The persistently low number is causing growing unease for company leaders, many of whom have accepted the evidence that gender equity on boards bolsters governance and the bottom line. Gender equity in the boardroom is also an environmental, social and governance issue, and one that many institutional investors have focused on. And there’s the small but growing movement in the United States to mandate more women on corporate boards, including a law that passed in California last year, and a proposed bill in New Jersey.
While mandates may be needed to move the ball forward, Best Buy’s Higgins Victor believes the board has to adopt “a foundational belief that diversity is important to our business, our employees, our customers and our shareholders, and to long-term value creation.”

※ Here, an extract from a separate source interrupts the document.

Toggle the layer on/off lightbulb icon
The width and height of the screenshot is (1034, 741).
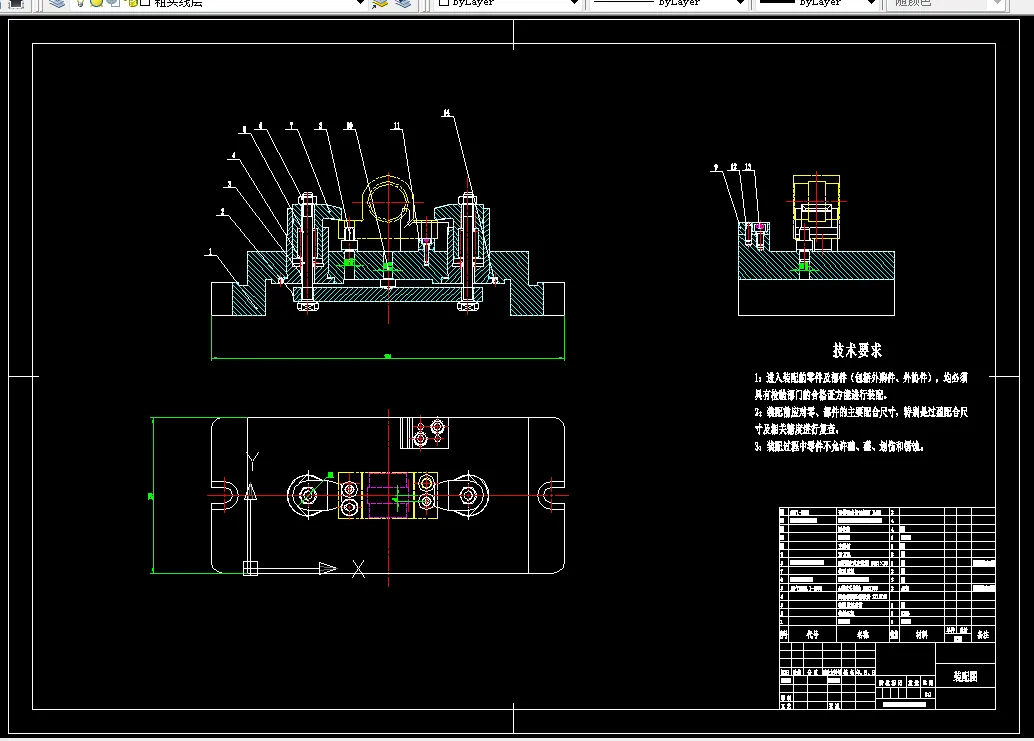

As for finding the best person to lead a corporation, and also making diversity a priority, Lisa Walker, managing partner of the DHR International’s global industrial practice, offers some best practices:
- Making championing women a performance metric the board uses to evaluate the CEO and executive team.
- Addressing subtle or unconscious bias – especially in regard to risk rewards/penalties, aggressive attitudes and behavior and other gender bias behaviors.
- Encouraging a local critical mass of women in the junior executive ranks to provide a support system for their female peers and reduce isolation as women progress up the career ladder.
- Providing mentoring and career development for diversity talent earlier in their careers. Typically, they have fewer role models and more bias to deal with and mentorship can help address this.
Boards need to “focus on talent rather than gender,” advises Tomas Chamorro-Premuzic, chief talent scientist at Manpower Group, a professor of business psychology at University College London and Columbia University, and author of “Why Do So Many Incompetent Men Become Leaders? (and How To Fix It)”. “That would not only lead to more women in leadership, but actually more women than men in leadership. Women are more competent and have more of the soft skills that are needed to be effective leaders today: EQ, self-awareness, humility, integrity and coachability.”
It’s all about focusing on succession planning, maintains Higgins Victor.
“CEO successions are ideally done when a company has a strong strategy in place and an internal candidate who is prepared for the role,” she stresses. “In Best Buy’s case we were fortunate to have both.”